» Problem to work on
Rewrite the data below with each instance of "Screen dimensions" changed to "Screen size", keeping every other part of every line the same.

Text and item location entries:
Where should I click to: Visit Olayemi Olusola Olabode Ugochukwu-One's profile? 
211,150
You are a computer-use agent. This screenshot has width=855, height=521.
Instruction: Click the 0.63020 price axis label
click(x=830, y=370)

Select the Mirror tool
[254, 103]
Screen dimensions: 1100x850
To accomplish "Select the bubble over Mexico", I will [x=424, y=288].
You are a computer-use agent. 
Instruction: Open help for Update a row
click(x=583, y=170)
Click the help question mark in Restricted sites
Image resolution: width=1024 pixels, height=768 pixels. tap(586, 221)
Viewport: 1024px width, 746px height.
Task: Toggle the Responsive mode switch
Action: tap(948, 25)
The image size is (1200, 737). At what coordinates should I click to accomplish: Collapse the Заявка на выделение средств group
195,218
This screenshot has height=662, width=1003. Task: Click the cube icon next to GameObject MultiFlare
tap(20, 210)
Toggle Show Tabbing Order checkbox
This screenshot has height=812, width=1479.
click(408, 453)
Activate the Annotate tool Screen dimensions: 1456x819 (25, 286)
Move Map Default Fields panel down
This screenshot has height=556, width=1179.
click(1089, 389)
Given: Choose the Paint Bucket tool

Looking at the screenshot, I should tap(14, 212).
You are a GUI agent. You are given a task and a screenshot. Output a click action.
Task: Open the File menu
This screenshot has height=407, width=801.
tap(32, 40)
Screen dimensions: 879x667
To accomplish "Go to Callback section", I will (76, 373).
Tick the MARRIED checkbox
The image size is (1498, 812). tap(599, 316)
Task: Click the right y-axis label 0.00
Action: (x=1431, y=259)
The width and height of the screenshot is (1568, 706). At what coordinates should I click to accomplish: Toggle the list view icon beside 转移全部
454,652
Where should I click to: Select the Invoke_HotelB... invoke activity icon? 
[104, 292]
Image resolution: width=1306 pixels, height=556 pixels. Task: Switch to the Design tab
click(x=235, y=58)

» Answer to this task
Where should I click to: Visit Olayemi Olusola Olabode Ugochukwu-One's profile? 
211,150
You are a computer-use agent. This screenshot has width=855, height=521.
Instruction: Click the 0.63020 price axis label
click(x=830, y=370)

Select the Mirror tool
[254, 103]
Screen size: 1100x850
To accomplish "Select the bubble over Mexico", I will [x=424, y=288].
You are a computer-use agent. 
Instruction: Open help for Update a row
click(x=583, y=170)
Click the help question mark in Restricted sites
Image resolution: width=1024 pixels, height=768 pixels. tap(586, 221)
Viewport: 1024px width, 746px height.
Task: Toggle the Responsive mode switch
Action: tap(948, 25)
The image size is (1200, 737). At what coordinates should I click to accomplish: Collapse the Заявка на выделение средств group
195,218
This screenshot has height=662, width=1003. Task: Click the cube icon next to GameObject MultiFlare
tap(20, 210)
Toggle Show Tabbing Order checkbox
This screenshot has height=812, width=1479.
click(408, 453)
Activate the Annotate tool Screen size: 1456x819 (25, 286)
Move Map Default Fields panel down
This screenshot has height=556, width=1179.
click(1089, 389)
Given: Choose the Paint Bucket tool

Looking at the screenshot, I should tap(14, 212).
You are a GUI agent. You are given a task and a screenshot. Output a click action.
Task: Open the File menu
This screenshot has height=407, width=801.
tap(32, 40)
Screen size: 879x667
To accomplish "Go to Callback section", I will (76, 373).
Tick the MARRIED checkbox
The image size is (1498, 812). tap(599, 316)
Task: Click the right y-axis label 0.00
Action: (x=1431, y=259)
The width and height of the screenshot is (1568, 706). At what coordinates should I click to accomplish: Toggle the list view icon beside 转移全部
454,652
Where should I click to: Select the Invoke_HotelB... invoke activity icon? 
[104, 292]
Image resolution: width=1306 pixels, height=556 pixels. Task: Switch to the Design tab
click(x=235, y=58)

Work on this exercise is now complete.